───── AVAILABLE DATA

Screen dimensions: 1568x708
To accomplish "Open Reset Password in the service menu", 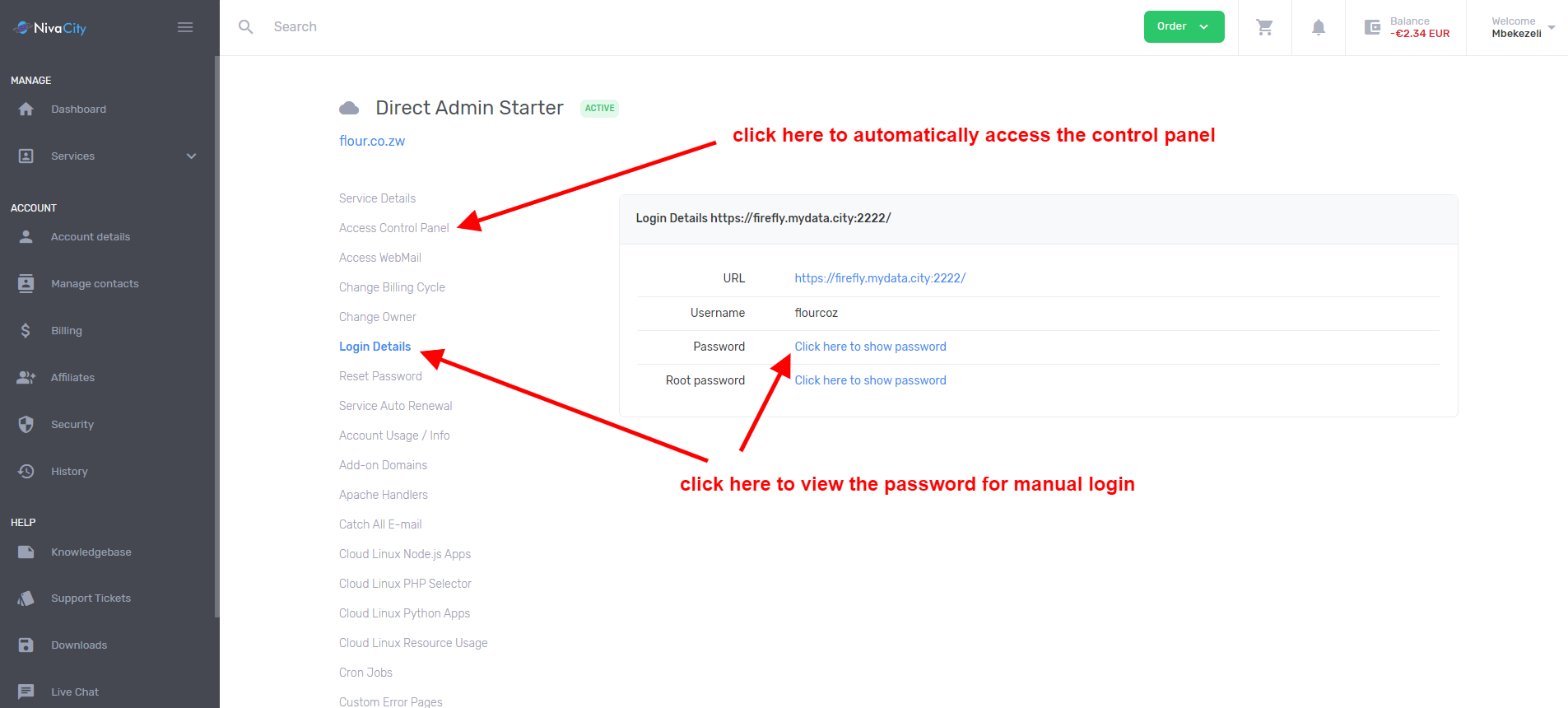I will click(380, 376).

──────────
───── AVAILABLE DATA

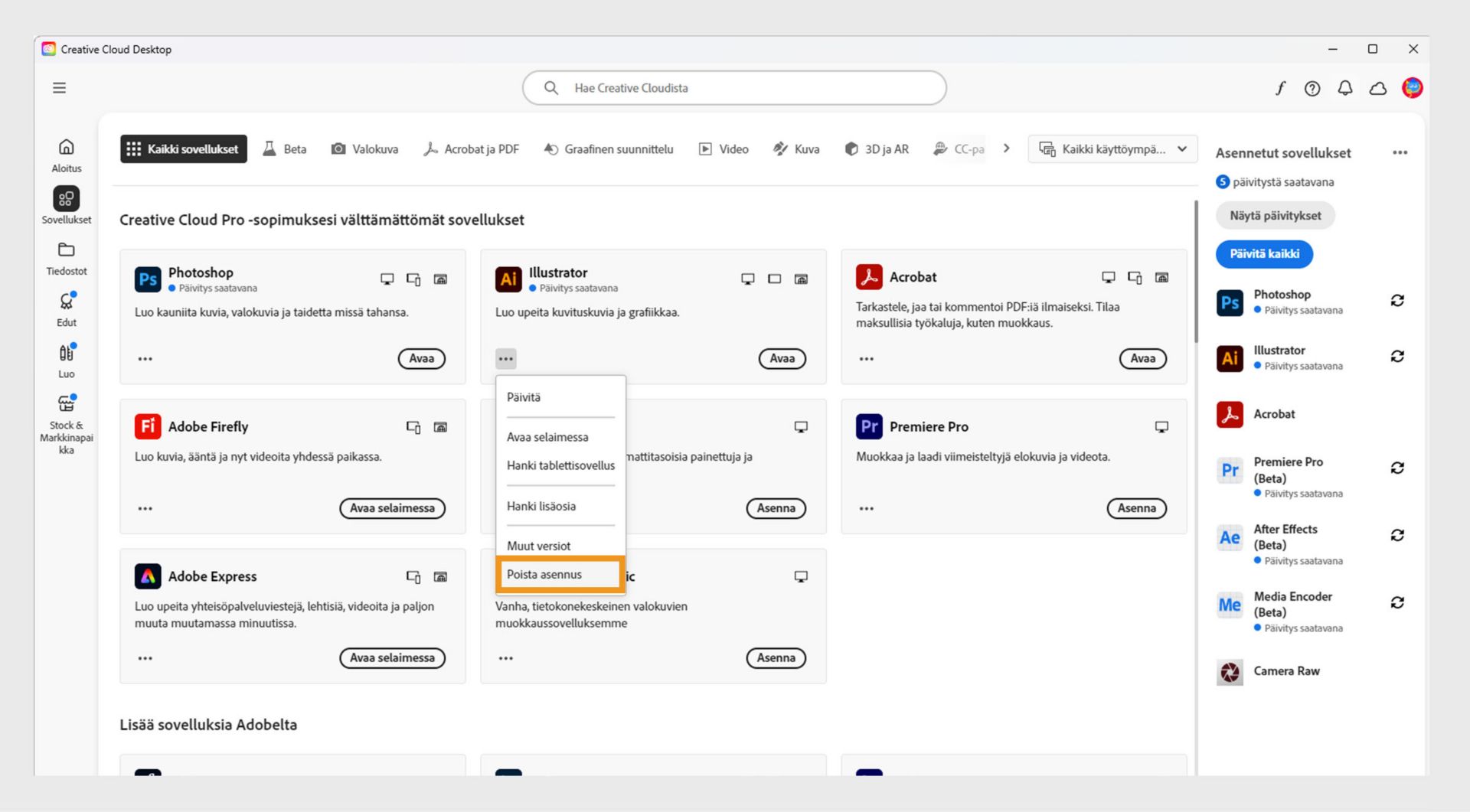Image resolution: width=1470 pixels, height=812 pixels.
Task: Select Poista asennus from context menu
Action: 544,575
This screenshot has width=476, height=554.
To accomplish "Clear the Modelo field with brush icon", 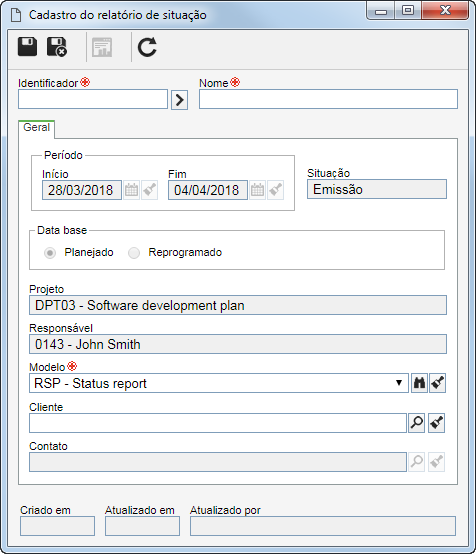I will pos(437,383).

──────────
───── AVAILABLE DATA

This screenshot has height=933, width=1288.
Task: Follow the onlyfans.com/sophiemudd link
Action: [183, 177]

──────────

§ PROBLEM DETAILS: Can you duplicate the rows in the stretch from the line containing "This screenshot has height=933, width=1288." through the line containing "Action: [183, 177]", both included, and nothing else?

§ WRITTEN RESPONSE:
This screenshot has height=933, width=1288.
Task: Follow the onlyfans.com/sophiemudd link
Action: [183, 177]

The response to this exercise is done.